Records from a pointing dataset:

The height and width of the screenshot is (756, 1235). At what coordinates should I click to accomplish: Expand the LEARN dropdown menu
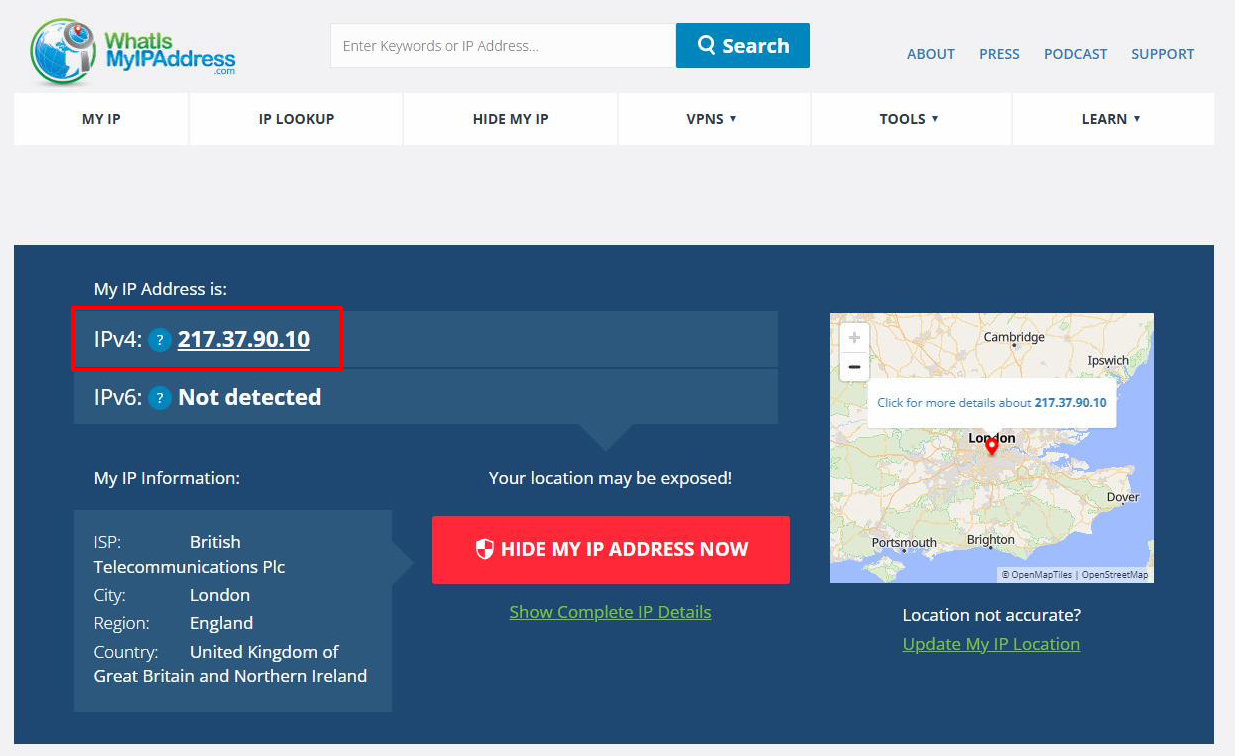coord(1111,119)
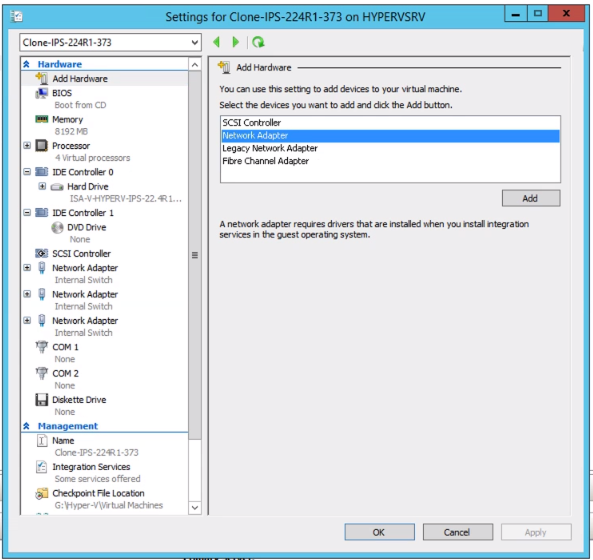The height and width of the screenshot is (560, 593).
Task: Expand the first Network Adapter node
Action: [x=27, y=268]
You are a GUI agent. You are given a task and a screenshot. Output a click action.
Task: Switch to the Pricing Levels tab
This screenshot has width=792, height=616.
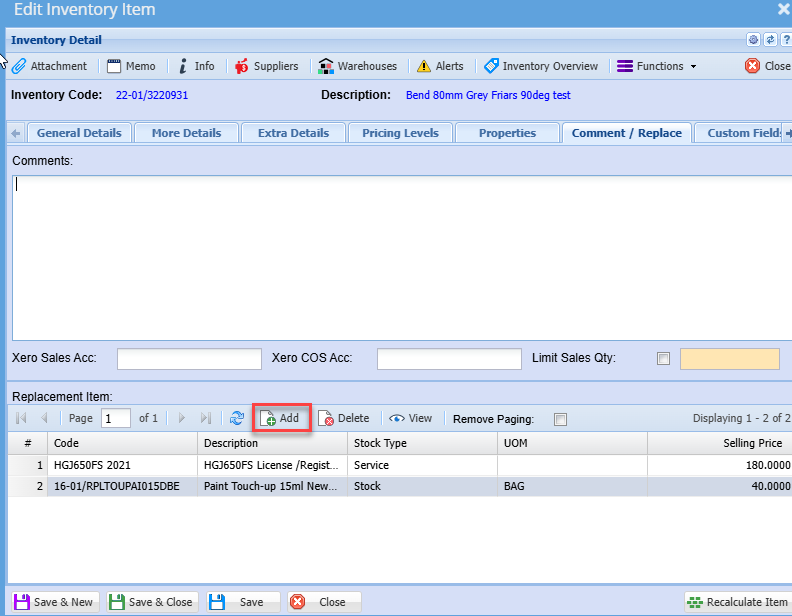click(400, 133)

WHAT IS ASKED: Pull out each line of the material that contains the string "Expand". Only matches with the same capitalization count.

EXERCISE SOLUTION:
The height and width of the screenshot is (756, 1235). At what coordinates should I click to accomplish: Expand the LEARN dropdown menu
Task: Expand the first Network Adapter node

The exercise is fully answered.